Cinéma - Jean-Claude Carrière le savait : ce serait son dernier voyage. Au début des années 2020, au bout de sa vie, il accompagne le cinéaste espagnol José Luis López-Linares au sud des Pyrénées et à l’ombre de Goya.
Pendant 90 minutes, la caméra va le suivre, de musées en palais et de villages en chapelles… Carrière revient non seulement sur le peintre mais aussi sur lui-même, poursuivant un dialogue à travers le temps qui dure depuis plus de cinquante ans. L’Ombre de Goya déploie une lecture personnelle de l’histoire de l’art, sérieuse mais libre des contraintes scientifiques. Après tout, Francisco de Goya étant né en 1746 à Fuendetodos. N’est-il pas, propose Carrière, une « fontaine pour tous » ? Chacun y puisera, librement, des rêves, des fantasmes et des peurs.

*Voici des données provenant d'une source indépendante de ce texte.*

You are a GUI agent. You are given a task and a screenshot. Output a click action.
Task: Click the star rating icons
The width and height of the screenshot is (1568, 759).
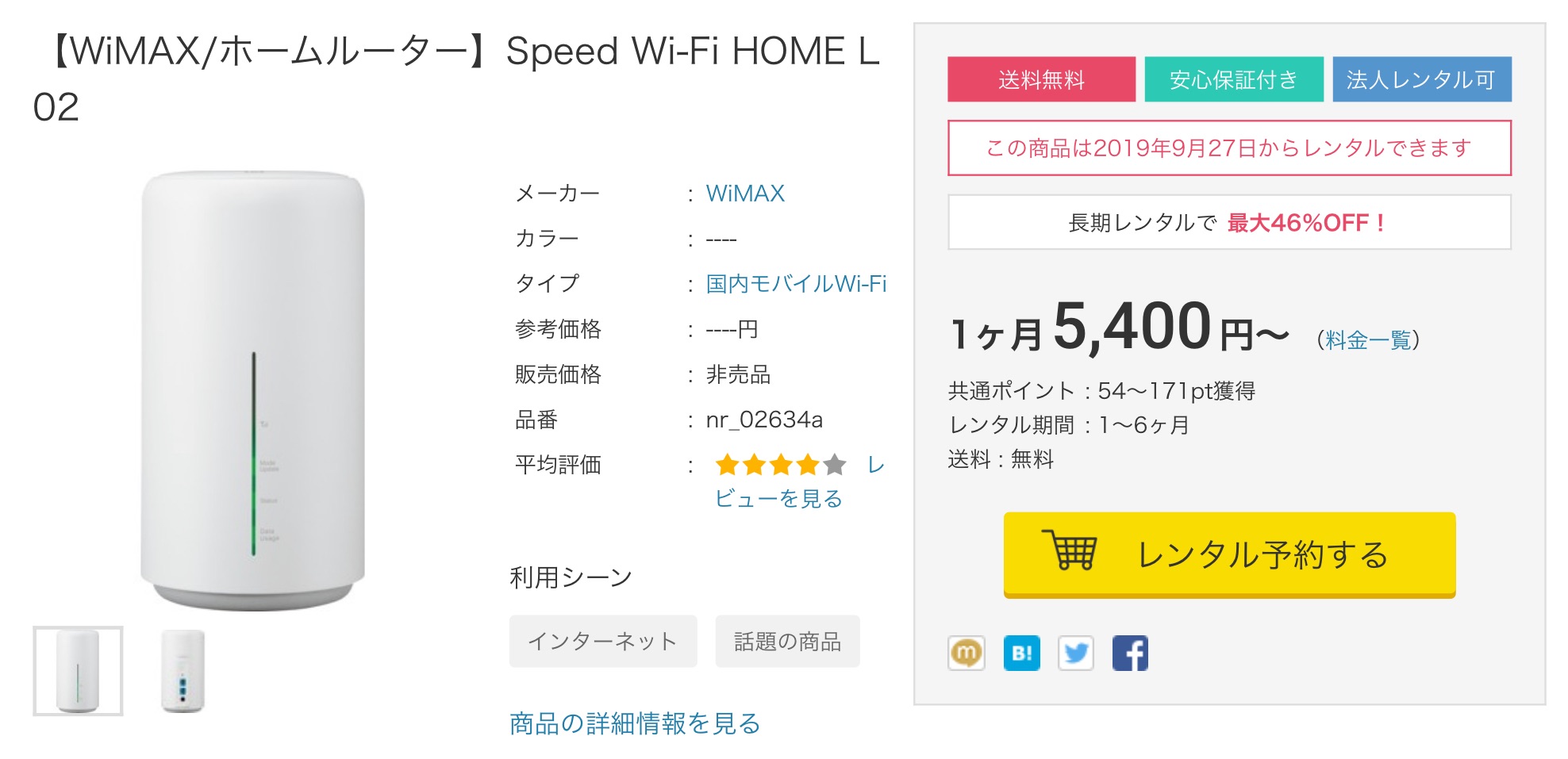pyautogui.click(x=780, y=465)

Au fil des séquences et du voyage, autant qu’une biographie croisée, L’Ombre de Goya devient un récit sur la transmission à travers le temps. Transmission de la beauté : les graveurs, lisseuses et musiciens répètent des gestes que Goya a peints ou effectués lui-même trois siècles plus tôt. Transmission de l’horreur : les scènes de massacres décrites par Goya à la fin du XVIIIe siècle résonnent avec les ruines de la guerre d’Espagne et, hélas, tant de paysages contemporains. Au Prado, Carrière s’arrête justement devant le Tres de mayo, représentation d’une exécution dont la brutalité nous parle encore, particulièrement à nous les Français, descendants de ces soldats sans visage.

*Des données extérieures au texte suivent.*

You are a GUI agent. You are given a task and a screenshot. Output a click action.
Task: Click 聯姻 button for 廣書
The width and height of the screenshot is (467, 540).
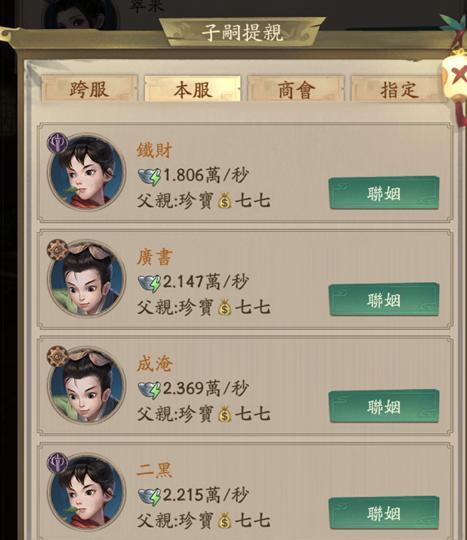(384, 300)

Scénariste, notamment de Luis Buñuel, Carrière est un homme de cinéma et donc d’images en mouvement. Or, remarque-t-il, l’œuvre de Goya superpose trois temporalités dans un cadre figé. À gauche, le temps d’avant et les condamnés qui se soutiennent face au peloton d’exécution. En bas, le temps d’après et les corps sanglants amassés. Enfin, au milieu, l’instant présent, cet homme qui, bras écartés, brave un sort désormais inéluctable. Autour de lui, les silhouettes ferment les paupières, se cachent le visage… et lui fixe ses bourreaux, droit dans les yeux. Carrière garde lui aussi le regard grand ouvert sur le monde qui va, sa folie et sa grâce. Mais il a conscience que l’épilogue approche.

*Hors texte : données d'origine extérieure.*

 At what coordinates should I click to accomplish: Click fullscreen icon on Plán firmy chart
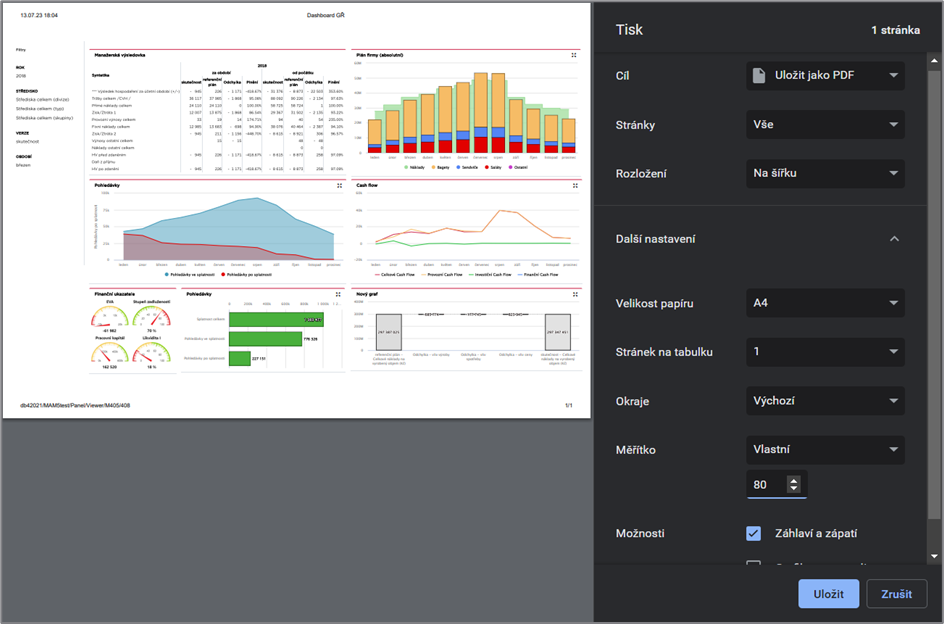574,55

Aux deux Maja, vêtue et dévêtue, il dit « Je suis venu vous dire bonsoir ». Il le sait, elles seront là après lui. Jean-Claude Carrière est mort le 8 février 2021, tout au bord de ses 90 ans. Dans L’Ombre de Goya, il évoque la disparition de son vieil ami Buñuel, conscient jusqu’à l’ultime seconde, au point de prononcer dans un dernier souffle : « Ya me muere », « Et maintenant, je meurs », comme il lançait « Action ! » sur ses plateaux. L’épouse de Carrière, Nahal Tajadod, témoigne : son mari n’est pas parti différemment. Il aura tout vu, tout connu de la vie. Même la fin.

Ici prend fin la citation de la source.